Начал говорить о самарских смыслах, но не могу удержаться, чтобы не сказать два слова и о смыслах несамарских, а точнее – самарских и не только. Читая «Пищеблок», я вдруг услышал, как говорил в конце семидесятых не только подростковый Куйбышев, но и, наверное, вся одна шестая суши – от Москвы до самых. Говорил посоветски смачно и в рифму, – правда, рифмой чаще всего были различные вариации короткого слова на букву «ж». Слова, надо заметить, чрезвычайно емкого и делавшего как бы и не нужными все другие слова и словосочетания.

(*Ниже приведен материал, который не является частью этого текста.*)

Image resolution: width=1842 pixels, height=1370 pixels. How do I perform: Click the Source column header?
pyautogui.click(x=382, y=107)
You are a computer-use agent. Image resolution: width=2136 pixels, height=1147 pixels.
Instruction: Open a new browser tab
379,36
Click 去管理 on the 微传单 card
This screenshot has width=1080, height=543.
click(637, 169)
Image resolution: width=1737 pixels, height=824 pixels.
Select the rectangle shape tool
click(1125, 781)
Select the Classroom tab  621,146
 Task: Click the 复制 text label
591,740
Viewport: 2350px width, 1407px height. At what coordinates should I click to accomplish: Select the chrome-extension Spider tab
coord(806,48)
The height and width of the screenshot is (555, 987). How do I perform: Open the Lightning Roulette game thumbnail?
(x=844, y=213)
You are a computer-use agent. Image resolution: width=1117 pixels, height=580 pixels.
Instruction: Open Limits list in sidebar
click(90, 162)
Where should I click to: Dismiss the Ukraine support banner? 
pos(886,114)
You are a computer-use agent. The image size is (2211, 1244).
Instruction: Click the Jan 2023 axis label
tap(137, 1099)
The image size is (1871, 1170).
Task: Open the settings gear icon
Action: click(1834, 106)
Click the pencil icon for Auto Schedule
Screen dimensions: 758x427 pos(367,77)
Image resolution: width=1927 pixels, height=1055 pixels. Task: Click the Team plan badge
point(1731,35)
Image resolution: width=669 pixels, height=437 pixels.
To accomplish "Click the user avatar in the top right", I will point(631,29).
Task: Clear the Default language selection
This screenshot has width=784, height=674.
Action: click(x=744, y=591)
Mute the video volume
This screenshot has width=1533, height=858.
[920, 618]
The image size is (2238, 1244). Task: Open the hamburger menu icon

Вообще, подростковый язык поздних советских лет не был прямолинейно хамским и умел гибко лавировать между красным командиром, за которым «след кровавый стелется по сырой траве», и пожеланиями типа «соси банан» – пожеланиями интригующими и почти таинственными, потому что бананов большинство советских подростков тех лет никогда не видели. Как никто не видел «китайцев», про которых загадывают друг другу загадки пионеры из лагеря «Буревестник» («Сколько китайцев нужно, чтобы вкрутить лампочку?»). Никто не видел «красной пленки», про которую все они говорят и «точно знают», потому что «одному пацану отец из-за границы привез, и он на нее всех своих одноклассниц сфоткал». Нет, язык «Пищеблока» родом не из Куйбышева, но Куйбышев 1980-го (время действия романа) родом и из него тоже.

• • •

Вот так вот и бывает: пока мы искали ускользающую идентичность и примеряли разные имиджи, пришел пермяк Иванов и одним махом расставил все точки над i.


Михаил Перепелкин

Доктор филологических наук, профессор Самарского университета, старший научный сотрудник Самарского литературного музея имени М. Горького.